Although most people detained for pending immigration matters are not deportable, they often lose their children, their jobs, and their apartments while they are in detention. And, as in criminal cases, people who are incarcerated at the time of their hearing often receive harsher penalties. Most people we talked with were unaware of the harm done by these practices. Thus, in promoting the event, we had an opportunity to educate the public. I did several newspaper interviews that discussed the issue. On the night of the event, a woman whose husband was in detention (and who was later bailed out with some of the dinner proceeds) spoke about the hardship that bail posed for families.

Step one for a traditional nonprofit fundraiser is finding a sponsor, a corporation that will cover expenses in exchange for good public relations. But even businesses with a left-leaning persona did not line up for this cause. We relied on ordinary people instead. Every day I’d post on Facebook some opportunity to be an angel. A Guardian Angel paid for the event insurance. People competed to be the Ice Cream Angel. More than a hundred people gave goods, money, or time.

We also needed pedestrian stuff, from dishwashing liquid to rice. We set up a Target wish list where people could buy these things and ship them directly to volunteers. The event was a farm-to-table dinner with live music and a silent auction. Our local farmers donated wonderful, locally sourced vegetables, meats, and cheeses, thus allowing us to charge a fairly high ticket price. Tickets were $100 and included an open bar. I did get criticism from people who believed that the event was beyond the reach of many.

We held our event in early June because we were responding to an urgent need. If I had it to do over, I would wait until the September harvest.

We rented an old Grange hall for $150 (covered by a friend) and transformed it with white lights, lavish floral arrangements, and mason jars. Those materials came from people’s Christmas decorations, gardens, and pantries. We spent nothing on creating a magical setting, but it was extremely labor-intensive. Volunteers worked for three days solid to pull it off. It also required vision. The best decision I made was to recruit Ed Therault, a florist and chef who gave of his time and talent. Each community needs to find its own “Ed,” someone with deep experience throwing events.

All the services were donated, including those of professional chefs. You can certainly get volunteers to support them. (I caramelized so many onions that my kitchen smelled like onion soup for a week.) But if you charge a hefty fee, you need pros to devise a menu several levels above home cooking.

We borrowed everything: pans, plates, coolers and so on. This kept costs down, but getting everything returned was a logistical nightmare. I should have assigned volunteers to do nothing but manage that process.

Should you try something like this in your chapter or should you do Internet crowdfunding? It will be more work than you imagine. But in addition to buying freedom, you’ll show the extraordinary results of collective effort and build community in the process.

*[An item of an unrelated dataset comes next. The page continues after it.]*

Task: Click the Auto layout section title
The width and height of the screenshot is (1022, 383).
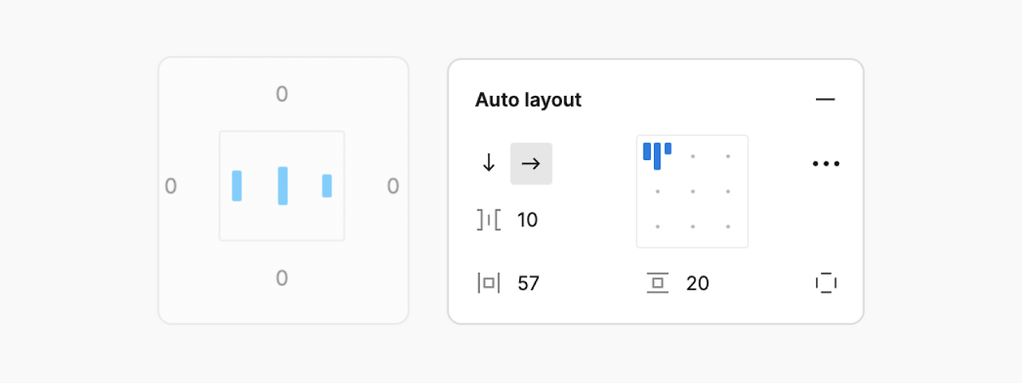Action: (x=528, y=100)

In raising the money, we identified various talents within our group. We are using those lessons now to organize a sign-up drive in our area for insurance on the Affordable Care Act exchange, because the federal government has cut funds for publicizing the shortened sign-up period. Recently, we held a much smaller scale dinner to help support refugees, featuring delicious Syrian food cooked by a woman who recently immigrated to our community. 

 In taking on the big bail project, we learned what we needed to run successful events. Major donors, it turns out, were not on the list.

DSA member Colleen Shaddox is a writer and chair of political action for Together We Rise CT.